Здесь такой парадокс получается: в США очень легко стреляют и очень боятся задержанного тронуть даже пальцем, потому что за стрельбу ты не сядешь в тюрьму, а за то, что ты дал подзатыльник задержанному, сядешь. А у нас ровно наоборот: за подзатыльник, за пендель, за удар кулаком в живот ничего не будет, но не дай бог ты не так выстрелил или вообще выстрелил, и тебе потом с прокуратурой отписываться придётся очень долго. И полицейские зачастую, даже когда возникает риск для жизни, боятся применять оружие.
Один из ярких примеров, кстати говоря: тут у нас было в Петербурге задержание одного человека, который сильно выпил, а потом устроил стрельбу, граната у него была. И когда спецназ пошёл уже на штурм, командир заметил, что граната учебная и крикнул: «Не стрелять!» В Америке они бы убили его, не раздумывая совершенно, потому что безусловно бы видели риск для жизни. И вот пытаются переломить эту тенденцию, дав полицейским… «Да ничего вам не будет, у вас будет иммунитет», - и так далее, потому что это такая распространённая практика. Надо доставать пистолет и стрелять – не достают и не стреляют. Тем более что в условиях большого города пуля всегда может задеть гражданских лиц.
А. Веснин
―
Андрей, мы сейчас должны прерваться на московские новости. У меня тут есть несколько вопросов по поводу того, что вы говорите – мне кажется, всё это связано как раз-таки с разрешением или не разрешением оружия. Давайте продолжим буквально через несколько минут.
А. Константинов
―
Давайте.НОВОСТИ
ЗАСТАВКА
А. Веснин
―
Возвращаемся в эфир петербургского «Эха». 11 часов 34 минуты не на часах в нашей студии, а на часах у меня дома. Мы теперь вещаем всё время из дома. Меня зовут Арсений Веснин. У нас в гостях журналист Андрей Константинов - как всегда удалённо, по Skype. Андрей, мы говорили по поводу полицейских, по поводу оружия.
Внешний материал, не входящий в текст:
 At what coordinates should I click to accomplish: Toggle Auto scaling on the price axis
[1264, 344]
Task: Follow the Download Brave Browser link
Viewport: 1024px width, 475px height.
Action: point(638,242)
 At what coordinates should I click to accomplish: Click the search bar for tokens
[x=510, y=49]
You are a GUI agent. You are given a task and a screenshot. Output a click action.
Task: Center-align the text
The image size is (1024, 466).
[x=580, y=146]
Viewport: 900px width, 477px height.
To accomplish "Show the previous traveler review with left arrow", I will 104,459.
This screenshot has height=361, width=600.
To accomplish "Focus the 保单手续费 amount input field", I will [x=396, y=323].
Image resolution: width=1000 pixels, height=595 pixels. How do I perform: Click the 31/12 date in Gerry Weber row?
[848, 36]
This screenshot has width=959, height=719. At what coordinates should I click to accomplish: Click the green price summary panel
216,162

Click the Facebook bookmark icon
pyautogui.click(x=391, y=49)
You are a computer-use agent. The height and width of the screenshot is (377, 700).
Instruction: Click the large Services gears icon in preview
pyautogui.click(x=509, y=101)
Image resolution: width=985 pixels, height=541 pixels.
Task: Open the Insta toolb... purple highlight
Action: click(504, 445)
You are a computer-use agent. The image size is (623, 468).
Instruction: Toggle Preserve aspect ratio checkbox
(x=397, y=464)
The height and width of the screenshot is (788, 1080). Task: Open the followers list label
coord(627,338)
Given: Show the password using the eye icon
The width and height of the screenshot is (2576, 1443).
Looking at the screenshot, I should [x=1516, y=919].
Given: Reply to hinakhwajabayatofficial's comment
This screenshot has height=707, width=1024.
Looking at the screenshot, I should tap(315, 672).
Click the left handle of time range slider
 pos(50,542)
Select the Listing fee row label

Я просто небольшой вывод сделал из ваших слов: сейчас в России полицейские могут пинать, давать подзатыльники, а периодически это оборачивается – таких новостей я вспомню довольно много – пытками в отделениях полиции и даже убийствами, и убийствами даже молодых совсем людей, несовершеннолетних…
А. Константинов
―
Арсений, вы всё время творчески развиваете то, что я говорил.
А. Веснин
―
Подождите, я ещё ничего не развил. Я говорю, что я вспоминаю.
А. Константинов
―
Не надо развивать меня творчески! Давайте я сам скажу.
А. Веснин
―
Безусловно.
А. Константинов
―
Я вам говорю о разных традициях. Я говорю о том, что в Америке есть традиция стрельбы, а у нас есть традиция боязни стрельбы. Вот, что я имел в виду. А вы начинаете мне какие-то…
А. Веснин
―
Но кроме этого вы говорили, что у нас в России полицейские могут безнаказанно попинать и дать подзатыльники – я вас практически цитирую, а в Америке боятся. Говорили же, правильно?
А. Константинов
―
Я говорил, что два разных направления. У нас не боятся дать подзатыльник, а боятся стрелять. А в Америке не боятся стрелять и боятся дать подзатыльник. Я говорил это аллегорически, понимаете, как два таких тренда. А вы немедленно стали говорить: «Как сказал Константинов, в российских полицейских участках пытают людей». Ну что это такое?
А. Веснин
―
Про пытки людей – это я добавил от себя. Я думаю, что вы это поняли. Смотрите, история в чём: не боитесь ли вы (я, например, побаиваюсь) того, что сейчас у нас полицейские могут дать, как вы говорите, подзатыльник; как я говорю - могут пытать людей; и теперь они смогут ещё и стрелять?
А. Константинов
―
Нет, я не боюсь. Я вообще мало чего боюсь. И по поводу того, что огромное количество запытанных у нас – я что-то не видел такого. Что касается права больше применять оружие, я сказал, что в России есть проблема, когда люди, у которых оружие есть, стесняются и боятся его вынимать даже тогда, когда идёт угроза их жизни или жизни граждан. И эту психологическую, я бы даже сказал, проблему вы сразу не переломите, даже приняв какой-то закон. Потому что есть манера, есть устоявшаяся какая-то практика, и у нас не будет таких цифр застреленных полицейскими, как в США. А там каждый год количество убитых полицейскими обычных граждан чудовищно, оно измеряется сотнями, больше тысячи в год.И честное слово, если стоит выбор: получить от полицейского подзатыльник или пулю, любой здравомыслящий человек скажет, что всё-таки, конечно, и то и другое плохо, но подзатыльник – это не так брутально, как в ситуации, когда в США, самой демократической стране, легко убивают беременную женщину с ребёнком, а потом говорят: «Нам казалось, что она хочет что-то вынуть из коляски». Понимаете? Поэтому в каждой избушке свои погремушки. Скопировать какой-то американский опыт не получится, потому что для того, чтобы брать что-то одно из американской практики, надо брать и всё остальное. Ровно так же, так сказать, и в России: каждый кирпичик, за который ты потянешь, легко может вызвать обвал всех остальных кирпичей.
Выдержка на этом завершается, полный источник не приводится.